TL Boehm - Writer
|Posted by Tammy L Boehm on May 17, 2019 at 10:55 AM|
I woke up this morning at 2:00 with a knot in my gut and a roaring headache. After slamming a glass of water and popping a couple of Bayer I flopped around in my bed until I was able to get myself in a position where the banging sensation in my skull would allow me to sleep just a little longer. It’s almost 12 hours and several aspirins later and still the monster in my cranium bangs away. God only knows what causes the little brain gremlins to rage as they do but they are much more frequent than when I was in the land of green chile and tumbleweeds. Could be stress. Could be pollen. (my car was literally yellow the past two days. Yellow and fuzzy.) Whatever it is, headaches make the commute almost intolerable and the work day a serious ordeal. I truly miss being 15 minutes away from an office with a window and green chile breakfast burritos en route.
I read this article the other day by a woman named June Andrews and she used the term “toxic positivity” which has stuck with me (much like the fat around my middle from all those burritos) and I thought of the multiple days I’ve risen to prepare for my daily routine, asking only that I be afforded time and space void of banalities and chatter only deal with the matriarch as she knocks on the bathroom door, asks me where I work, stands exactly where I need to be to pack a lunch etc. Then there is the hour commute peppered with road construction and Nascar wannabes, the day at the office which is like no other office I’ve ever experienced, the hour commute home and the instant I get in the door – the matriarch goes on some type of loop. It sounds trivial. I know it does. But I am a private person. An only child. An introvert. And I have no control of my personal space and my time. Add dementia to the mix and often it is so difficult for me to put my hand over my mouth and walk away, especially when some well intended type tries to spin the reality of it all with trite isms like “it’s only a season” yada yada yada.
The hard truth of it is this: dementia takes the personality and the memory of the person you love and shreds it. One day your beloved is baking cookies and telling stories about her family and the next she’s trying to eat a napkin and swearing that the girl who sleeps with her wet the sheets. (sidebar: the sheets were dry and the matriarch sleeps alone) The hard truth is you either deal with it – and what it does to the person you love or you turn that person over to “the professionals” because you can’t deal with it. And you watch as any legacy that beloved person may have worked and sacrificed for YOU is eaten by the cost of professional care.
What I know in my heart is that we are slowly, inexorably saying goodbye to the matriarch.
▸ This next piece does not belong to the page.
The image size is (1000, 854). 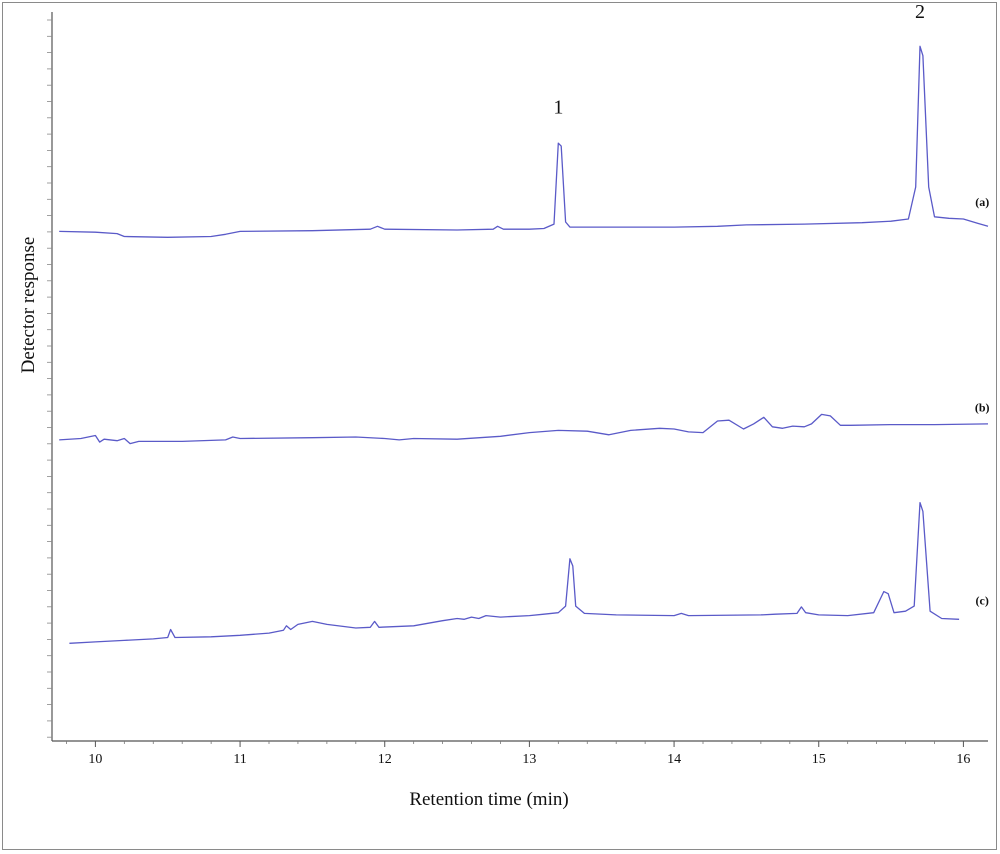 What do you see at coordinates (524, 429) in the screenshot?
I see `series-line-b` at bounding box center [524, 429].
And she is slowly being robbed of the ability to deal with her own mortality, to say goodbye as well or even navigate her increasingly difficult world because we as her caregivers have to impose restrictions to protect her from herself and the shredder in her head. We don’t need a smile and an eight step plan. We need real knowledge. We need additional pairs of hands. We need access to professionals who won’t burden us further with medical bills. That is our reality.
I would never tell anyone going through the loss of a loved one that he or she just needed to be positive and that it was wrong to run a gamut of emotions. I don’t expect those who know me to tell me that. Dementia is a wrecking ball colliding with a stained glass window…in….slow….motion. The pieces, even if the colors are still pretty – will never go back together. And the family shouldn’t be guilted into silence while witnessing the destruction. We aim to protect her dignity but to lie and say that our positive attitudes and our sunny dispositions are what keeps us moving forward is a lie. Life is brutal. Love is messy. And I? I am a warrior.